- _Record set_:
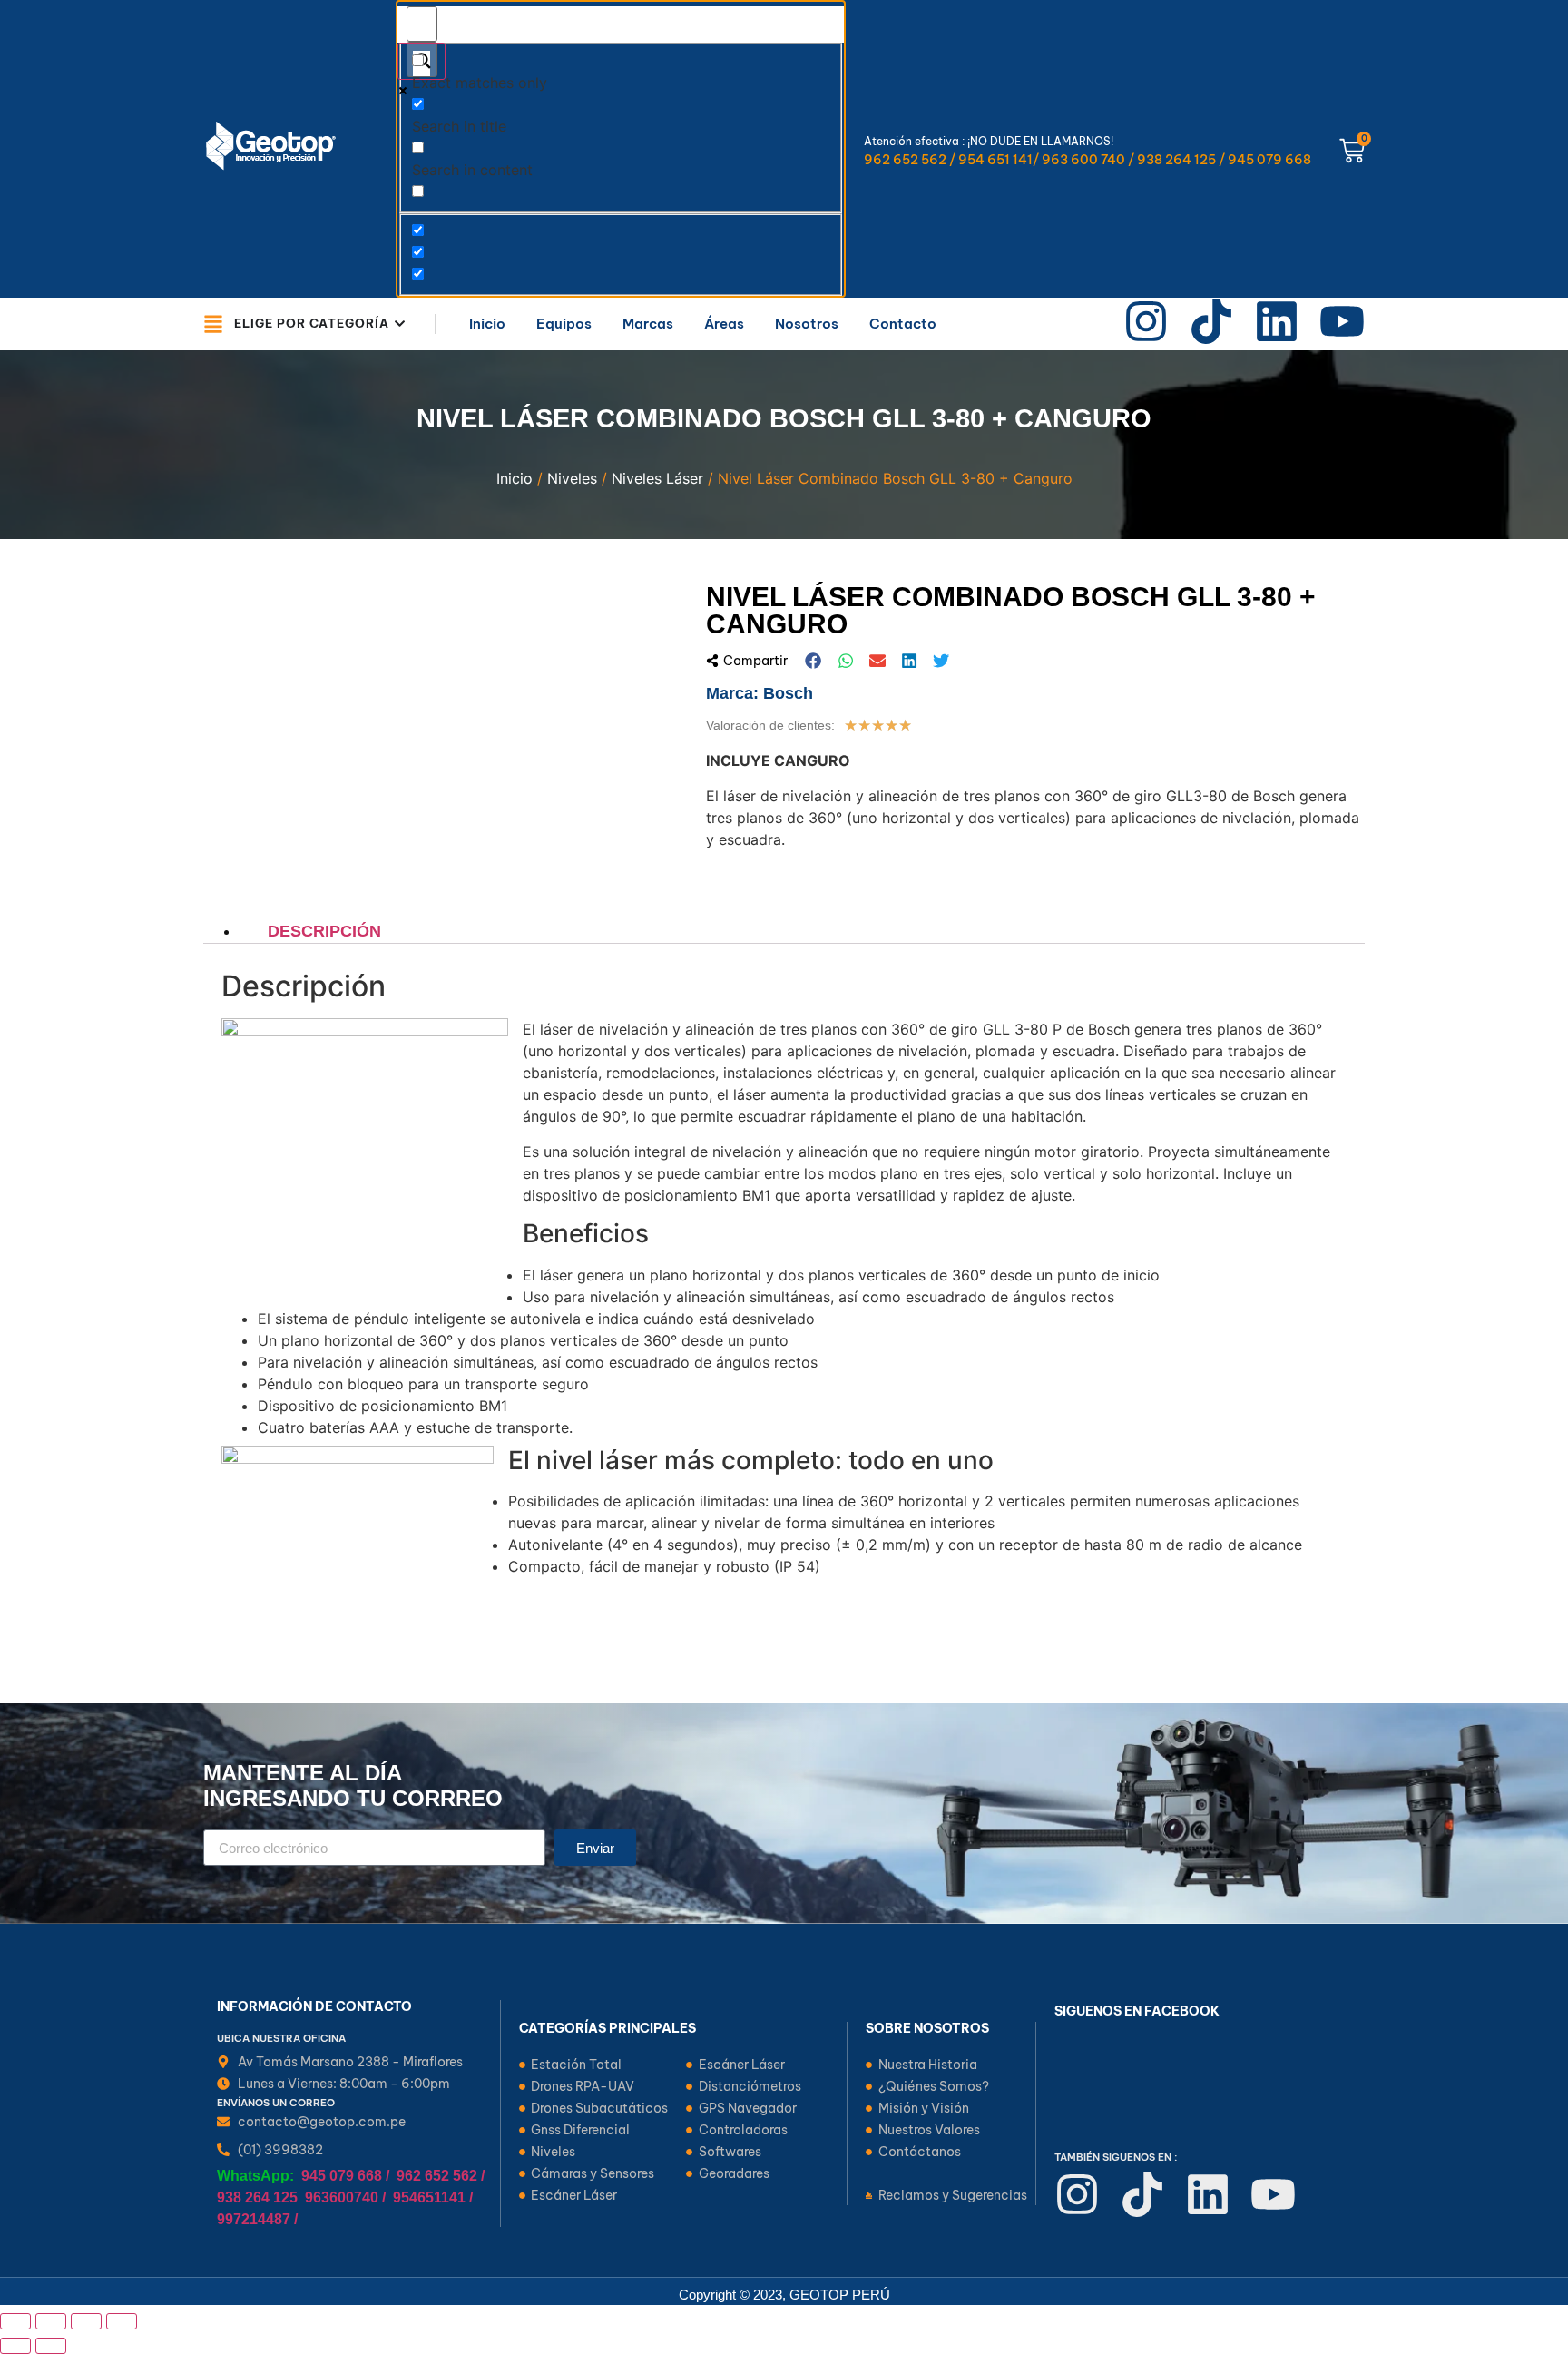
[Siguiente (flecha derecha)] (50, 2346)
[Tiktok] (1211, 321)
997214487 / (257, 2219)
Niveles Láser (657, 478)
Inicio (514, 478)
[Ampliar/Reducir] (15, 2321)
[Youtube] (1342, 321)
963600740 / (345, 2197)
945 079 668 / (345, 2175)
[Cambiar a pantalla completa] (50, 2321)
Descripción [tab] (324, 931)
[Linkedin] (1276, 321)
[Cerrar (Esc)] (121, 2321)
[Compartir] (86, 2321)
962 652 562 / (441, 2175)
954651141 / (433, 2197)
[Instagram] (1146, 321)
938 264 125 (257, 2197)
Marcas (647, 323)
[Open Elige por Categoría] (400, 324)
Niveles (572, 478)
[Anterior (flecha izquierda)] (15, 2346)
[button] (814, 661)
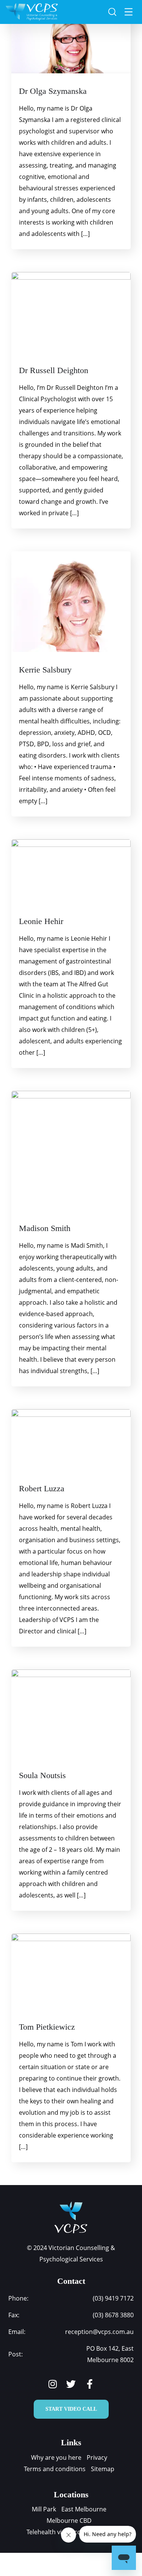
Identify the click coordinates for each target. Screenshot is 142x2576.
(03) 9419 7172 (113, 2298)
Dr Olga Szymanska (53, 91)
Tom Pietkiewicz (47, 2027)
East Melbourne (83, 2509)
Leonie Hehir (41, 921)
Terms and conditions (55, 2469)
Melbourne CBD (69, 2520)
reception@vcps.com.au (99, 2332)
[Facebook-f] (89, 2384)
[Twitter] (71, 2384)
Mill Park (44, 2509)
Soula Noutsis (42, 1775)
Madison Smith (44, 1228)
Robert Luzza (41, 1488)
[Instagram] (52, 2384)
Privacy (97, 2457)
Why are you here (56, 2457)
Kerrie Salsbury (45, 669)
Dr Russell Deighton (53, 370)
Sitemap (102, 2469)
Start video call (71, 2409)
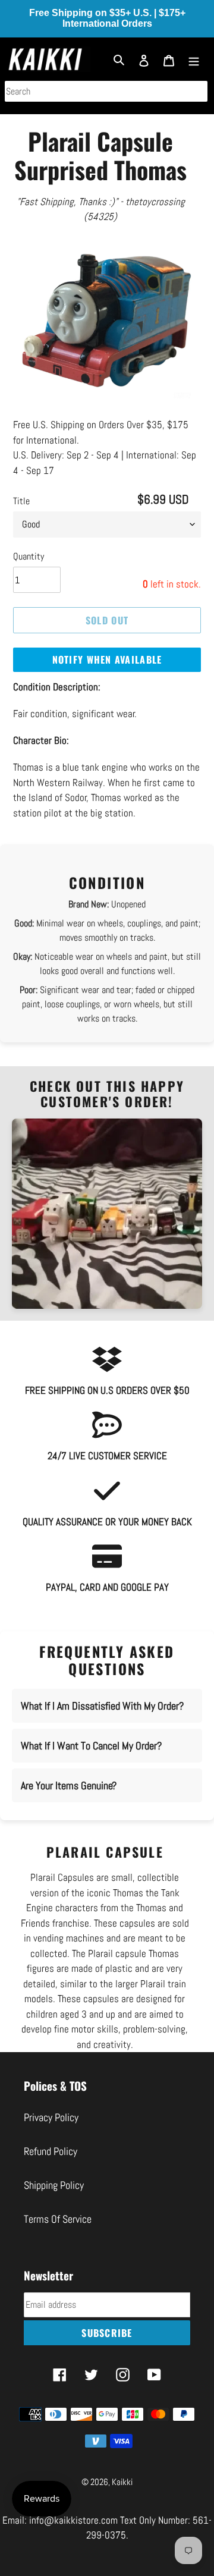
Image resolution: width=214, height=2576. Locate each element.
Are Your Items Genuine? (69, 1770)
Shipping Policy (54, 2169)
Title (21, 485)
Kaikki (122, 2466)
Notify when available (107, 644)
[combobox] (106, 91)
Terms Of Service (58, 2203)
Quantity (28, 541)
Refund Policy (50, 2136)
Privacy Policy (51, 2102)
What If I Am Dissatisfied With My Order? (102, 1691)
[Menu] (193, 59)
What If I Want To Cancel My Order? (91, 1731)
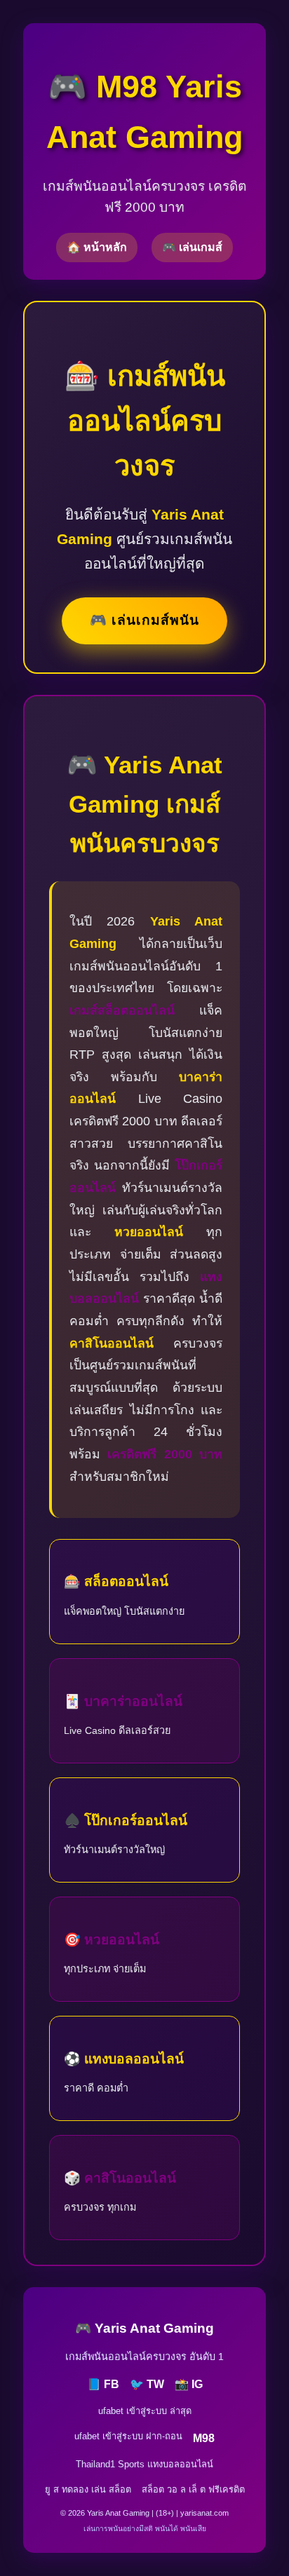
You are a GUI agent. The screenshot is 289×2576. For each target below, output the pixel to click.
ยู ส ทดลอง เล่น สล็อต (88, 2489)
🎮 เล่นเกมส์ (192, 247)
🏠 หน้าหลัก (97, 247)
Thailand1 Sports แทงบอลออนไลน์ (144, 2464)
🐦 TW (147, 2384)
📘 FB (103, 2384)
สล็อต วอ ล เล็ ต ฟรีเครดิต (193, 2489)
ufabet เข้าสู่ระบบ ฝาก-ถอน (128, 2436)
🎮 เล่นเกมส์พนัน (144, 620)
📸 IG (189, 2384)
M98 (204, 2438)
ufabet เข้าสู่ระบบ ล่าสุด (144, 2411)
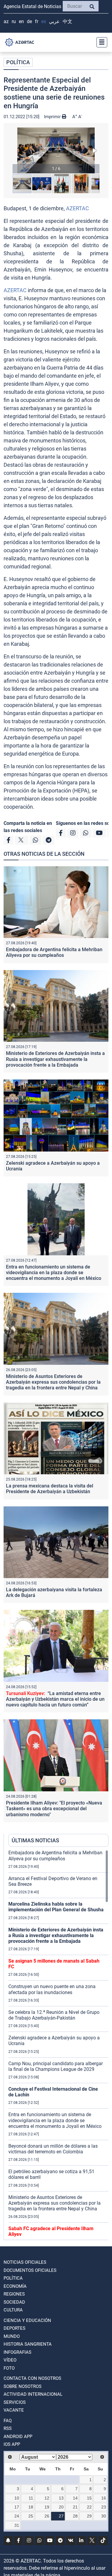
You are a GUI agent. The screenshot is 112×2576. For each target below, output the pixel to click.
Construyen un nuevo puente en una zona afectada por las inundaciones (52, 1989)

- _Task requirements_:
Add 75 to every x and y coordinate in the material, from its start through the line containing "ufabet เข้าสู่ระบบ ล่าสุด (144, 2411)", inclusive. Rewrite each of those lines, including any that carry no coordinates, and leave out the pictures.

- _Completed task_:
[Siguiente (flecha derecha)] (125, 2421)
[Tiktok] (1286, 396)
997214487 / (332, 2294)
Niveles Láser (732, 553)
Inicio (589, 553)
[Ampliar/Reducir] (90, 2396)
[Youtube] (1417, 396)
963600740 / (420, 2272)
945 079 668 / (420, 2250)
[Cambiar a pantalla completa] (125, 2396)
Descripción [tab] (399, 1006)
[Linkedin] (1351, 396)
[Cerrar (Esc)] (196, 2396)
[Compartir] (161, 2396)
962 652 562 / (516, 2250)
954651141 / (508, 2272)
[Instagram] (1221, 396)
938 264 125 (332, 2272)
Marcas (722, 398)
[Open Elige por Categoría] (475, 399)
Niveles (647, 553)
[Anterior (flecha izquierda)] (90, 2421)
[button] (889, 736)
Identify the click coordinates for each target. Screenshot is 142x2576.
(03) 9419 7172 (188, 2373)
Dr Olga Szymanska (128, 166)
Tom Pietkiewicz (122, 2102)
East Melbourne (158, 2584)
Leonie Hehir (116, 996)
Terms and conditions (130, 2544)
Melbourne CBD (144, 2595)
reception@vcps.com.au (174, 2407)
[Facebook-f] (164, 2459)
[Twitter] (146, 2459)
Mill Park (119, 2584)
Soula Noutsis (117, 1850)
Madison Smith (119, 1303)
Robert Luzza (116, 1563)
[Instagram] (127, 2459)
Privacy (172, 2532)
Why are you here (131, 2532)
Kerrie Salsbury (120, 744)
Dr Russell Deighton (128, 445)
Sitemap (177, 2544)
Start video call (146, 2484)
Image resolution: width=214, height=2576. Locate each element.
Are Your Items Genuine? (144, 1845)
Shipping Policy (129, 2244)
Title (96, 560)
Kaikki (197, 2541)
Notify when available (182, 719)
[combobox] (181, 166)
Terms Of Service (133, 2278)
Quantity (103, 616)
Refund Policy (125, 2211)
Privacy Policy (126, 2177)
What If I Am Dissatisfied With My Order? (177, 1766)
[Menu] (268, 134)
What If I Want To Cancel My Order? (166, 1806)
You are a GUI agent. The screenshot is 289×2576. For each target below, output the pixel to click.
ยู ส ทดลอง เล่น สล็อต (163, 2564)
🎮 เล่นเกมส์ (267, 322)
🏠 หน้าหลัก (172, 322)
Thailand1 Sports แทงบอลออนไลน์ (219, 2539)
🐦 TW (222, 2459)
📘 FB (178, 2459)
สล็อต วอ ล เล็ ต ฟรีเครดิต (268, 2564)
ufabet เข้าสู่ระบบ ฝาก-ถอน (203, 2511)
🎮 เล่นเกมส์พนัน (219, 695)
📸 IG (264, 2459)
M98 (279, 2513)
ufabet เข้าสู่ระบบ ล่าสุด (219, 2486)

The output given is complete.